Continue the passage about Roscosmos and the OneWeb satellite launch from the point where it stops.
— START OF SELECTION —
A rocket carrying 36 of OneWeb’s satellites was due to launch from the Baikonur Cosmodrome earlier this month.

In the fallout of Russia’s invasion of Ukraine, Roscosmos refused to launch the satellites unless OneWeb accepted two demands—for the British government to sell its stake in the firm, and to guarantee they will not be used for military purposes.

According to former UK Government advisor Dominic Cummings, a key reason for the UK taking a stake in OneWeb was to maintain connectivity in unstable situations like what’s happening in Ukraine:

Clearly, the demands were unacceptable. The UK Government confirmed it will not sell its stake in OneWeb and the company’s board voted to suspend all launches from Baikonur.

Roscosmos has said that it won’t return any of OneWeb’s investments in the launches that were scheduled prior to Russia’s invasion and the resulting spat.

“We received all the money for it for the manufacture of launch vehicles, upper-stages, and for the necessary launch services,” said Dmitry Rogozin, the head of Roscosmos.
— END OF SELECTION —
— START OF DATA EXCERPT —
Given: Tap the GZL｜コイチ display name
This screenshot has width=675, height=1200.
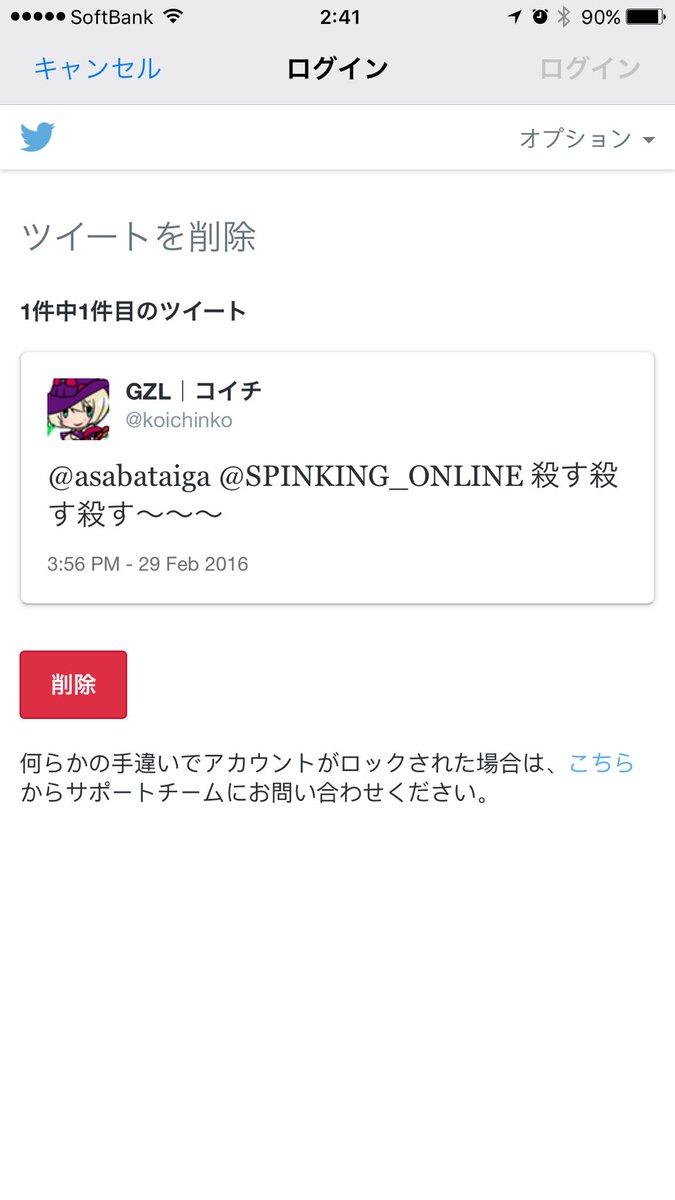Looking at the screenshot, I should click(194, 391).
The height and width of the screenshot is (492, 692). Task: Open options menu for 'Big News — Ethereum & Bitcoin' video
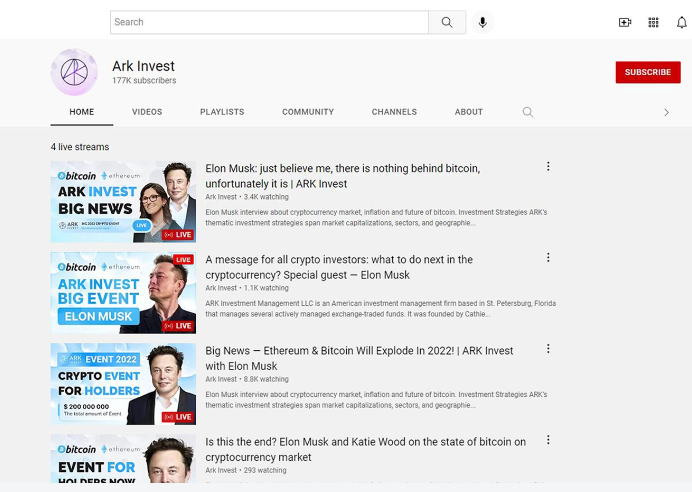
— END OF DATA EXCERPT —
ANSWER TO THIS EXERCISE
“Due to force majeure circumstances that have arisen as a result of the aggressive policy of the West and the sanctions that are applied against Russia, this money will remain in Russia.”

OneWeb has now announced that it’s entered an agreement with SpaceX – which operates the Starlink satellite broadband service – to resume launches.

Neil Masterson, CEO of OneWeb, said:

“We thank SpaceX for their support, which reflects our shared vision for the boundless potential of space.

With these launch plans in place, we’re on track to finish building out our full fleet of satellites and deliver robust, fast, secure connectivity around the globe.”

The first launch with SpaceX is due to take place this year to build on OneWeb’s constellation that currently stands at 428 satellites—or 66 percent of the planned fleet.

(Image Credit: OneWeb)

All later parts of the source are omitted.